Quando questionados se modificariam algo da casa nova, a maioria demonstra estar
satisfeita, enquanto outros questionam as dimensões. “O tamanho vai dificultar um pouco de
eu botar as coisas de casa, mas nós dá um jeito”, afirma Maria de Jesus Nascimento.
Todas estas observações apontam que o programa habitacional conduzido pelo
Estado apresenta potencialidades para melhorar as condições de vida da população rural,
apesar de suas limitações. Nota-se que a improvisação e precariedade das casas existentes
têm relação com a posse da terra, com um padrão de vida nômade, com a falta de recursos
até para alimentação; apesar de contarem com fogão a gás e luz elétrica, não há dinheiro
para o uso cotidiano desses bens. A casa de taipa representa solução habitacional para
milhares de maranhenses pobres, contudo, substituí-la por alvenaria não é viável
quantitativamente, nem resolverá a penúria de seus moradores; pelo contrário, reduzirá sua
autonomia9 e seus valores culturais. Seria necessário construir uma política de habitação
que preservasse os métodos construtivos da arquitetura vernacular, dando aos beneficiários
a possibilidade de preservarem sua autonomia na construção.
IV. CONCLUSÃO
No PMCMM, integrante do Plano Mais IDH, a inserção de uma única tipologia
construtiva nas novas moradias, que é comumente percebida nas habitações de interesse
social do meio urbano, evidencia que o programa tende a generalizar seus beneficiários,
presumindo que suas demandas e modos de vida são todos iguais. E a realidade da vida
camponesa maranhense é que existem diferentes formas de morar e de utilizar os recursos
naturais disponíveis para a produção da casa rural; que os moradores têm um saber popular
relacionado à construção de suas próprias casas, e que tende a ser ignorado nos programas
9 O termo “autonomia” aqui está relacionado à capacidade dos moradores de produzirem suas próprias moradas utilizando o saber popular e os recursos naturais disponíveis no ambiente.
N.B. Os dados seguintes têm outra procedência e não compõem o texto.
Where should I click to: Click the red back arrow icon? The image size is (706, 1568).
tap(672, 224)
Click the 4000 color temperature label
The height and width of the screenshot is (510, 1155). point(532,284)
de habitação, quando poderia ser mais valorizado e utilizado na execução de políticas que
ofereçam mais autonomia aos beneficiários.
Faz-se necessário, portanto, a formulação de políticas públicas mais compatíveis
com a realidade dos processos de autoprodução da moradia popular em nosso Estado que,
com suas relações entre modos de vida e trabalho, expressam valores culturais e canais de
autonomia próprios de seus ocupantes.
Entende-se que, o conhecimento, a divulgação e o debate em torno de tais
questões podem oferecer novos subsídios para pensar e planejar não apenas a solução do
déficit habitacional maranhense em termos quantitativos, mas principalmente provocar o
surgimento de novas linhas de pesquisa e novas propostas de intervenção em favor da
melhoria das condições de vida e trabalho da maioria de nossa população, possibilitando a
análise crítica dos processos construtivos padronizados impostos aos mais pobres.